If your fingers turn black or green while you’re playing your guitar, the strings have already begun the oxidation process, which means you’ll need to slow it down by wiping the strings with a microfiber cloth.

This gets rid of excess moisture, which is the main cause of oxidation, and you don’t have to press hard on the strings with the cloth because all you’re doing is removing some moisture. If it continues even after you keep the strings dry, you might simply need a new pair of strings.

Should You Use Rubbing Alcohol To Clean Your Guitar Strings?

Using rubbing alcohol to clean your guitar strings is not really a good idea. Although rubbing alcohol does work to remove dirt from the strings, there is the potential for more harm than good that comes from using it.

First, cleaning with alcohol has a tendency to cause your strings to produce a high pitch squeaking sound during cleaning and for some time after the cleaning. For obvious reasons, most guitarists don’t find this sound to be pleasant.

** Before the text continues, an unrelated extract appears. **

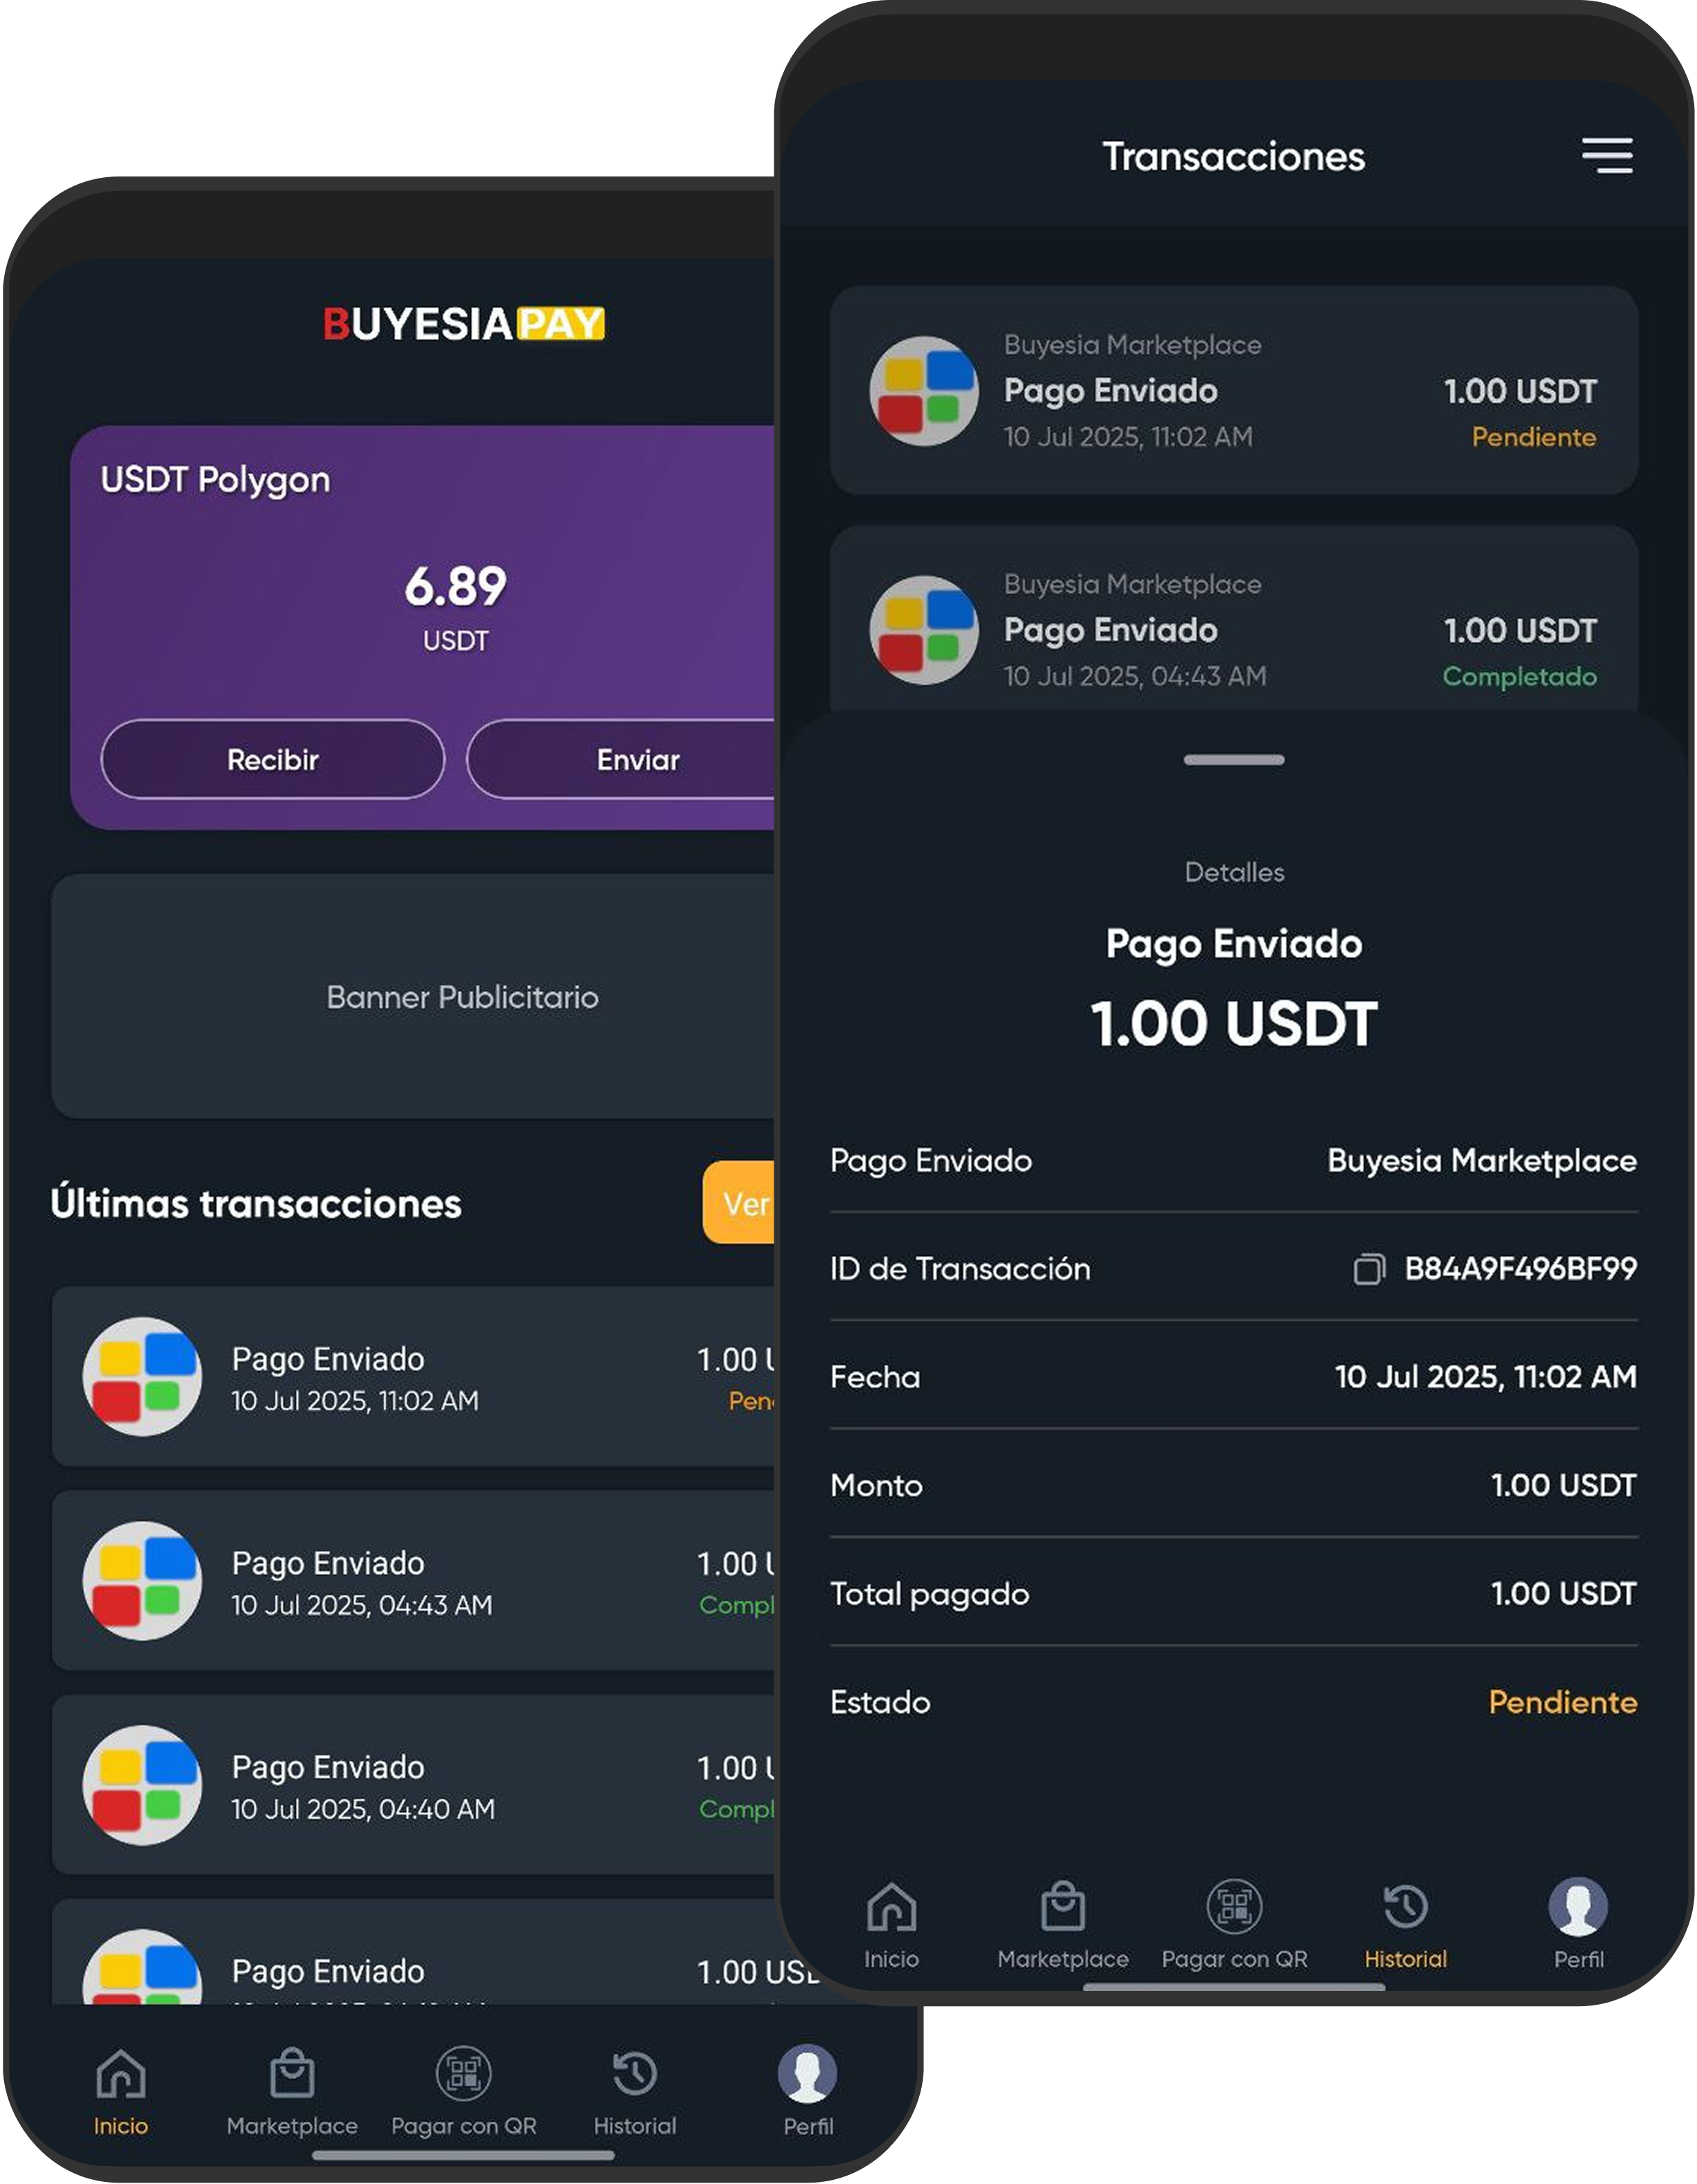Tap the Banner Publicitario area
The height and width of the screenshot is (2184, 1697).
414,996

The squeaking sound is annoying for sure but the more significant issue with using alcohol as a cleaning agent for your strings is that it has the potential to harm the components on your guitar. Using alcohol on a regular basis can dry out the wood on the guitar’s fretboard which is not good for the longevity of the guitar.

It is better to use a cleaner designed specifically for cleaning guitar strings.

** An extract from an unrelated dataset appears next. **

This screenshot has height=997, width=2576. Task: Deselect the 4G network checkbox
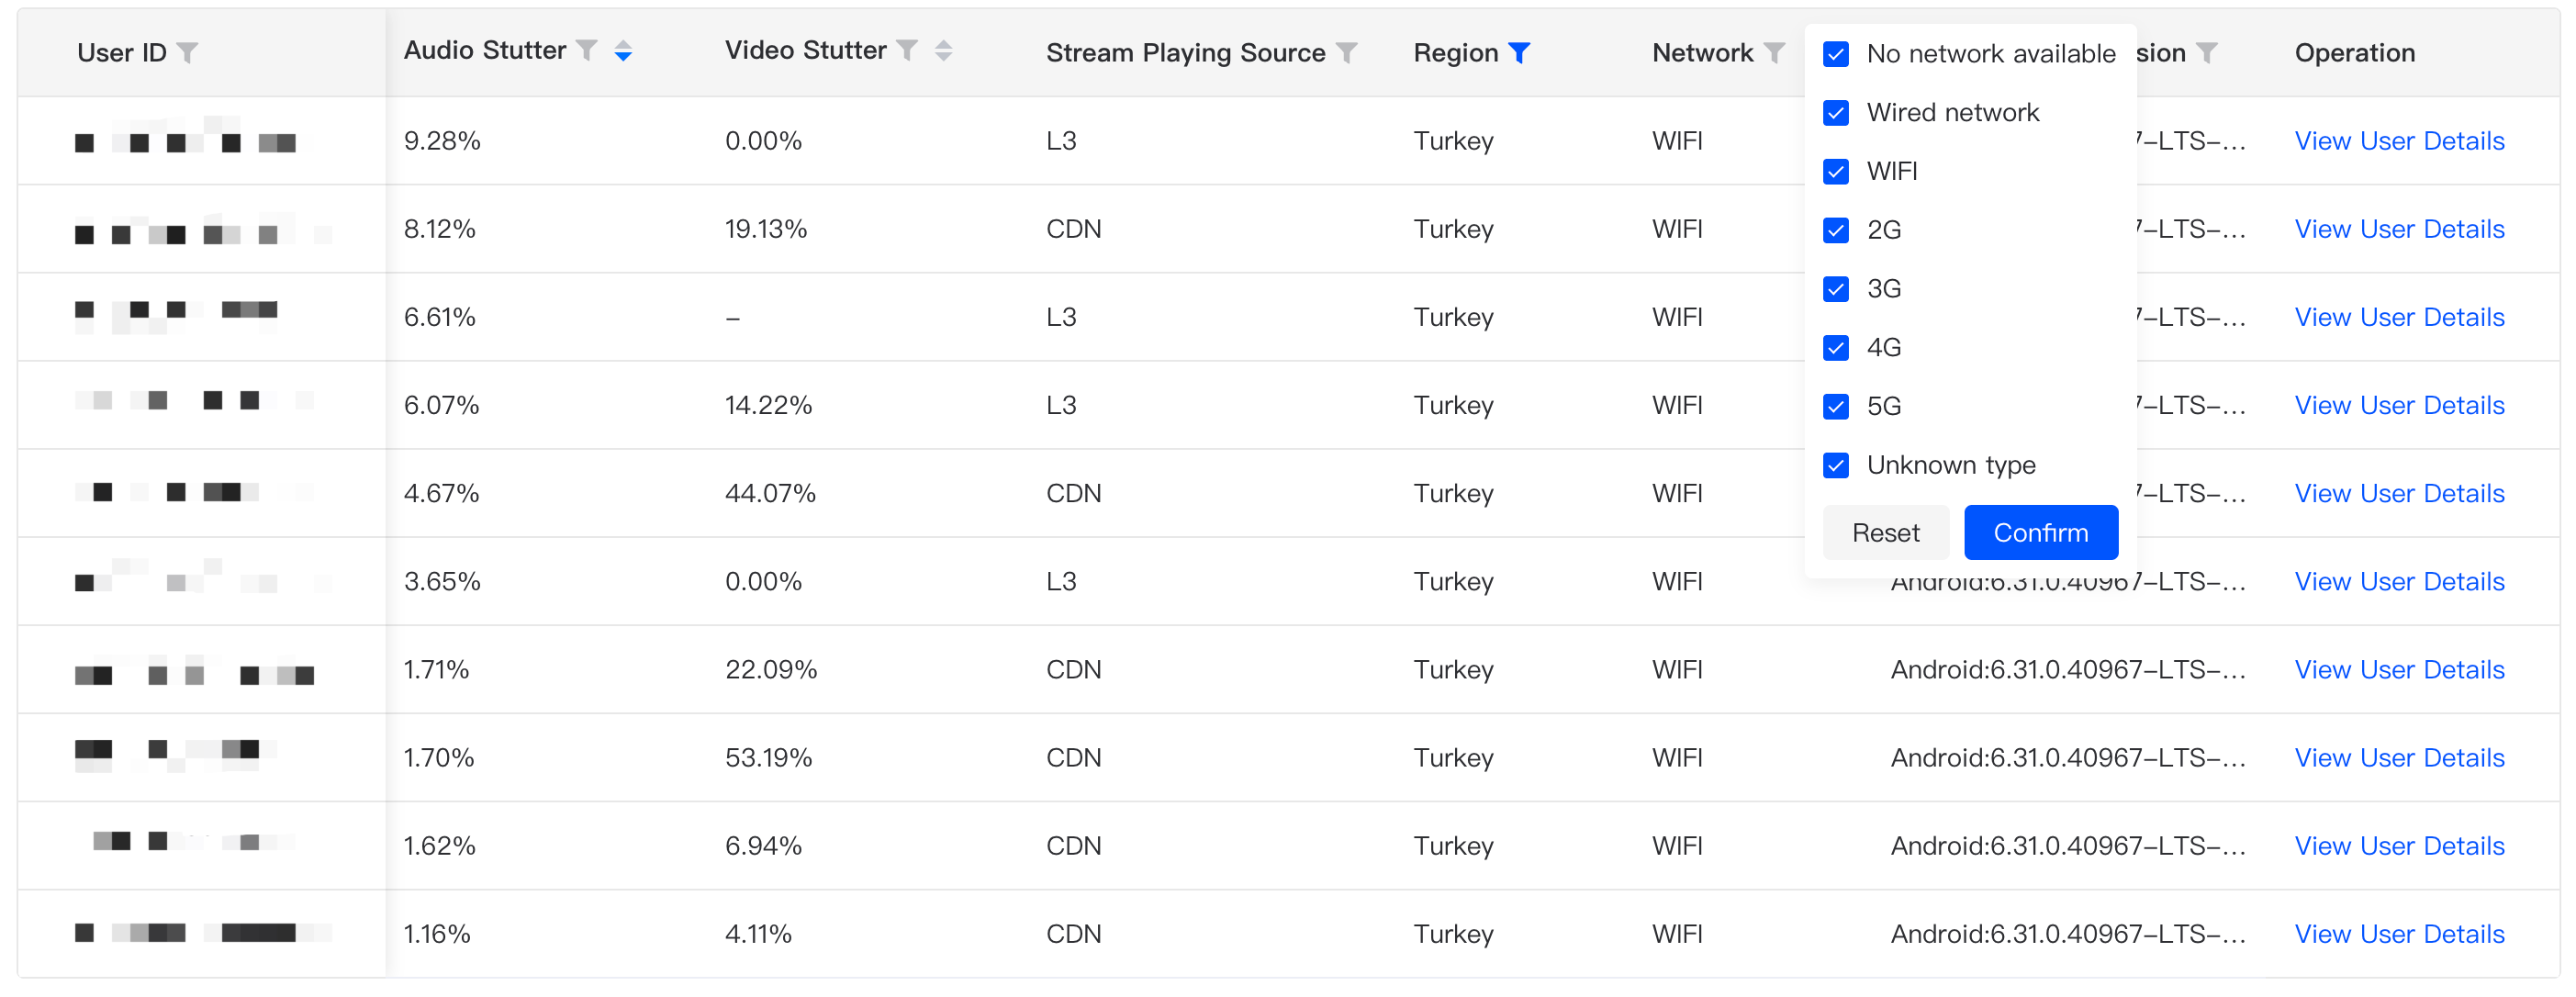[1836, 348]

How To Easily Clean Your Guitar Strings [Video]

Here are a few key tips found in this video:

  1. Clean the strings by applying a guitar string cleaner to a paper towel or cloth. Do not apply the cleaner directly onto the strings.
  2. Make sure you wipe down both sides of each string; not just the top of the strings.
  3. Continue to wipe the strings until you no longer see dirt accumulating on the cloth you’re cleaning with.

Final Thoughts

When you play guitar, you need to be aware of the string’s condition. When your strings turn black, it’s because the strings have been exposed to too much humidity or moisture. And, once the strings have been damaged by water, they won’t recover and they’ll eventually need to be replaced.

You can fix the problem by cleaning the strings regularly as shown in the video above. If you’re going to play more often, you can consider changing to a new set of strings. Changing the strings will give you a better sound and make your guitar play better.